Jack Goldsmith is the Learned Hand Professor of Law at Harvard Law School, where he teaches and writes about national security law, international law, internet law, and, recently, labor history. Before coming to Harvard, Professor Goldsmith served as Assistant Attorney General, Office of Legal Counsel from 2003-2004, and Special Counsel to the Department of Defense from 2002-2003.
The touchstone of conservative criticism of unions is worker “coercion” – the idea that individuals who don’t want to be in unions are required to join one if a majority of workers in the bargaining unit votes for one, or at least are required to pay agency fees for the non-political aspects of collective bargaining. Conservatives have slowly been winning this argument for a while, in right-to-work-law states (where workers need not pay union fees) and, most recently, in Harris v. Quinn, which held that the imposition of an agency fee for certain public sector personal care providers violates the First Amendment. As a result of this trend, in many instances it is now unions that are being “coerced” by exclusive representation laws that require them to represent all workers in the unit, even those who opt out and (in right to work states, or under Harris) don’t pay any fees.
This anomaly is the topic of Ben’s terrific op-ed with Catherine Fisk in the L.A. Times. The nub of their argument:
Requiring unions to offer free representation to workers who do not want a union in the first place makes no sense. Nor does it make sense to have a system in which workers can benefit from union representation without paying their fair share. . . .

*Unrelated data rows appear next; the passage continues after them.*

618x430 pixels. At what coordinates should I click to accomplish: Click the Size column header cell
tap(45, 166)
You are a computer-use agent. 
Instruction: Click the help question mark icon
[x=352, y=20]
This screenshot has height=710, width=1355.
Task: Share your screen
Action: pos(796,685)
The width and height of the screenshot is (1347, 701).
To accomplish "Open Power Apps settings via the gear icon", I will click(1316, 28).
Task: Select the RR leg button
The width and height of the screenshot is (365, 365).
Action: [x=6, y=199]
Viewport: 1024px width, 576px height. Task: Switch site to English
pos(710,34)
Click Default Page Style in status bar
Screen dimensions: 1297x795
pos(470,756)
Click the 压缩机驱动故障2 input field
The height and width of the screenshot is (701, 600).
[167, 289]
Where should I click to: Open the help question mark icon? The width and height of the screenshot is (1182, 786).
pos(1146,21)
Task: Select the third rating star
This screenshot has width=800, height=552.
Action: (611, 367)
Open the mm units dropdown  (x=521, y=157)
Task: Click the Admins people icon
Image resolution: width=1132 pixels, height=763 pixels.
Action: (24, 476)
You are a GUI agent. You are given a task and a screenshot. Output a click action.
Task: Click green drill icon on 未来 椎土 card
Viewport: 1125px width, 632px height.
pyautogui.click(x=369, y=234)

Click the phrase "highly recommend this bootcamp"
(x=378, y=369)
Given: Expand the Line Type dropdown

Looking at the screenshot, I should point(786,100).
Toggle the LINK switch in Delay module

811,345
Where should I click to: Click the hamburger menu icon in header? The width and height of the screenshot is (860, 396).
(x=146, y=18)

We can and should fix this. Where unions are unable to require objecting workers to pay fees — whether it’s in right-to-work states or in work situations that fall under Harris vs. Quinn — we should get rid of the rule of exclusive representation.
Under such a proposal, workers who don’t want a union would have a right to be genuinely nonunion: They wouldn’t be subject to the terms of the collective bargaining agreement, they wouldn’t have to interact with their employer through a collective agent, and they wouldn’t be required to pay anything to a union they didn’t vote for. Unions, for their part, would be required to represent only those workers who actually want representation.
Ben and Catherine note that this proposal would have downsides and might be messy to implement. But it would have important upsides, not just in eliminating free-riding by non-paying workers, but also in forcing unions “to prove that they provide valuable services.” Ben and Catherine continue:
If the union could secure wage and benefit gains through collective bargaining, then workers would have every incentive to sign up and pay dues (assuming, of course, that the cost of dues was lower than the benefits the union provided). If the union couldn’t deliver the goods, then workers wouldn’t join and wouldn’t pay. In either case, the success of unions would depend on their ability to succeed for workers.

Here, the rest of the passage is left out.